> Stated task
Reproduce the data word for word, from its first line up to and including the line with "pos(437,152)".
**** Records provided ****
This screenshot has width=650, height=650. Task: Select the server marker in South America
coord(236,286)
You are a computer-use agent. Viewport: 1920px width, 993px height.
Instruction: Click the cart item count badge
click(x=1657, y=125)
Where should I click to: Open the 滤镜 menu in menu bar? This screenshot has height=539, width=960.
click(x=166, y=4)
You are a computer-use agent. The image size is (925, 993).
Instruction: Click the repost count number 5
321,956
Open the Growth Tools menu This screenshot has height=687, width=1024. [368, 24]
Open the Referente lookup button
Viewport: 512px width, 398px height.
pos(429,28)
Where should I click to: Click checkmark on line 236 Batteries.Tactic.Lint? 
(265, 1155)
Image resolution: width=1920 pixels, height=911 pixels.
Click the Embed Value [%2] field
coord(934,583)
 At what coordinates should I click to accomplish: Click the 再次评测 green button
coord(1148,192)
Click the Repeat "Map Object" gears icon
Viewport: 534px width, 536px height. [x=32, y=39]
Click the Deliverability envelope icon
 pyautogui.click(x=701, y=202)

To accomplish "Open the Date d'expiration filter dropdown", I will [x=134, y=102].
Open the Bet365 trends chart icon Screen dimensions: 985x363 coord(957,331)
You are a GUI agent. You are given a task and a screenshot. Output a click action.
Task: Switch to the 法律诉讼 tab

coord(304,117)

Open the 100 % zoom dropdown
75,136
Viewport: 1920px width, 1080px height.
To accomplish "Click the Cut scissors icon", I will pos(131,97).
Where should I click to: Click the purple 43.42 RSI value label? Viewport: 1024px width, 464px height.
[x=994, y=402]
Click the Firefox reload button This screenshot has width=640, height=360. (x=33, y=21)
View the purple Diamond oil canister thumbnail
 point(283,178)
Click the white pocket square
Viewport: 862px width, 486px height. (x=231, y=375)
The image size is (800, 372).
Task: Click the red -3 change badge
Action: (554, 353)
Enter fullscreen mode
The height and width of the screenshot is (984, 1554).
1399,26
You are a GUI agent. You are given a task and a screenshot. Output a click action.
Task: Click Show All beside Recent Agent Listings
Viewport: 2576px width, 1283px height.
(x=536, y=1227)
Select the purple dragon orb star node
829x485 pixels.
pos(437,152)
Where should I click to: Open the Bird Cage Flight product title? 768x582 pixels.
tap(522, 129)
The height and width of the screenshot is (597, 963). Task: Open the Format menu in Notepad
****
> Response to this exercise
This screenshot has width=650, height=650. Task: Select the server marker in South America
coord(236,286)
You are a computer-use agent. Viewport: 1920px width, 993px height.
Instruction: Click the cart item count badge
click(x=1657, y=125)
Where should I click to: Open the 滤镜 menu in menu bar? This screenshot has height=539, width=960.
click(x=166, y=4)
You are a computer-use agent. The image size is (925, 993).
Instruction: Click the repost count number 5
321,956
Open the Growth Tools menu This screenshot has height=687, width=1024. [368, 24]
Open the Referente lookup button
Viewport: 512px width, 398px height.
pos(429,28)
Where should I click to: Click checkmark on line 236 Batteries.Tactic.Lint? 
(265, 1155)
Image resolution: width=1920 pixels, height=911 pixels.
Click the Embed Value [%2] field
coord(934,583)
 At what coordinates should I click to accomplish: Click the 再次评测 green button
coord(1148,192)
Click the Repeat "Map Object" gears icon
Viewport: 534px width, 536px height. [x=32, y=39]
Click the Deliverability envelope icon
 pyautogui.click(x=701, y=202)

To accomplish "Open the Date d'expiration filter dropdown", I will [x=134, y=102].
Open the Bet365 trends chart icon Screen dimensions: 985x363 coord(957,331)
You are a GUI agent. You are given a task and a screenshot. Output a click action.
Task: Switch to the 法律诉讼 tab

coord(304,117)

Open the 100 % zoom dropdown
75,136
Viewport: 1920px width, 1080px height.
To accomplish "Click the Cut scissors icon", I will pos(131,97).
Where should I click to: Click the purple 43.42 RSI value label? Viewport: 1024px width, 464px height.
[x=994, y=402]
Click the Firefox reload button This screenshot has width=640, height=360. (x=33, y=21)
View the purple Diamond oil canister thumbnail
 point(283,178)
Click the white pocket square
Viewport: 862px width, 486px height. (x=231, y=375)
The image size is (800, 372).
Task: Click the red -3 change badge
Action: (554, 353)
Enter fullscreen mode
The height and width of the screenshot is (984, 1554).
1399,26
You are a GUI agent. You are given a task and a screenshot. Output a click action.
Task: Click Show All beside Recent Agent Listings
Viewport: 2576px width, 1283px height.
(x=536, y=1227)
Select the purple dragon orb star node
829x485 pixels.
pos(437,152)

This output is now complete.